Rodzina włóczyła się przez weekend po galeriach. Mnie też wyciągnięto… Kupili sporo rzeczy, wydali niemało kasy. Ale czy było rzeczywiście tak tanio? Patrząc na ceny sprzed obniżki, często w kosmos wywindowane, było z czego schodzić. Patrzyłem na sprzęt elektroniczny, bo chciałbym kilka rzeczy wymienić, ale tak na spokojnie, bez presji: kupuj, bo jutro będzie drożej. Jak odłożę zakupy o kilka miesięcy, świat się nie zawali. Tym bardziej, że obniżki mnie nie powaliły, więc nic nie kupiłem…
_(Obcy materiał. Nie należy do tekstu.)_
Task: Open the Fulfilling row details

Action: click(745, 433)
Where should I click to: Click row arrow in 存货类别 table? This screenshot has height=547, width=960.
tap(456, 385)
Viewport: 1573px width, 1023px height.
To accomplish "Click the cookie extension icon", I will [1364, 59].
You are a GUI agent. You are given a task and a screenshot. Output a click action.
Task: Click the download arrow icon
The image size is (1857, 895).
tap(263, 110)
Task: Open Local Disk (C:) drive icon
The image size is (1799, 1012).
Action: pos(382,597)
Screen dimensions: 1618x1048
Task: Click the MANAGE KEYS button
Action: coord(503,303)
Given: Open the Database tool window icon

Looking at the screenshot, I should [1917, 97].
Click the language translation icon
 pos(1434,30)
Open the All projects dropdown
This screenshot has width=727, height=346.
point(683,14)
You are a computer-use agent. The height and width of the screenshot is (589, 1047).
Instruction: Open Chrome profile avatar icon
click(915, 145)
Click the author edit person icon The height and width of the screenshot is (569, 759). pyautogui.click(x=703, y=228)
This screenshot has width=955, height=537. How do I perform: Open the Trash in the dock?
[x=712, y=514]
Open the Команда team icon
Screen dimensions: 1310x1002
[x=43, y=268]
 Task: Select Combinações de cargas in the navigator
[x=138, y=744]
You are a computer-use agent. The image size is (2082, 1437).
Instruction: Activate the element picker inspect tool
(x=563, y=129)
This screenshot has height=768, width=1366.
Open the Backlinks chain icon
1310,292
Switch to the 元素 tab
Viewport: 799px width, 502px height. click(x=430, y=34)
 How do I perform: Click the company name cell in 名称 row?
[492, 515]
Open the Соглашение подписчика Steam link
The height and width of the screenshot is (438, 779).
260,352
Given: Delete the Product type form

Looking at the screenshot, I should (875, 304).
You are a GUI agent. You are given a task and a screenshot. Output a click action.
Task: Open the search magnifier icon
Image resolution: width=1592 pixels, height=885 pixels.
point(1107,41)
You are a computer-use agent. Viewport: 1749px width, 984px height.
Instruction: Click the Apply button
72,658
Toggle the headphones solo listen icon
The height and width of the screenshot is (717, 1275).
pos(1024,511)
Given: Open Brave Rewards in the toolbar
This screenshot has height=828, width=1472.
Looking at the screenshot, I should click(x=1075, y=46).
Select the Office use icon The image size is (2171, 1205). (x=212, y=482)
A skoro już jesteśmy w okresie przedświątecznym, to wertuję internet w poszukiwaniu przyszłych prezentów. Ma to być coś ciekawego, przydatnego, ale z „rysem” prezentu, a nie rzeczy przydatnych w domu, żeby mnie żona nie pogoniła. W ten sposób znalazłem fantastyczne kolorowe skarpetki damskie. Małżonka będzie pewnie oczekiwała czegoś więcej, ale myślę, że to może być piękny dodatek. I w dodatku, jeśli nawet dostanie coś z biżuterii, to zapewne częściej ją będę widział w kolorowych skarpetkach niż w drogim wisiorku. Więc który prezent będzie bardziej trafiony? 🙂

A przy okazji, tak zupełnie niewinnie przy okazji, zamówię także coś dla siebie, czyli śmieszne kolorowe skarpetki dla facetów, które można założyć zarówno na rower, jak i do pracy. Co prawda wstrzymam się z ich założeniem na po świętach, żeby nie wzbudzać niepotrzebnego zainteresowania, ale niech już dotrą jedną przesyłką. Tym bardziej, że skarpetek nigdy za dużo.

Muszę się też zacząć bardziej intensywnie rozglądać za nowym miejscem, w które będę mógł przenieść bloga, bo czas ucieka. Nie chciałbym wszystkiego robić na ostatnią chwilę. Żeby mi się coś nie wysypało, jak to bywa, gdy się człowiek spieszy.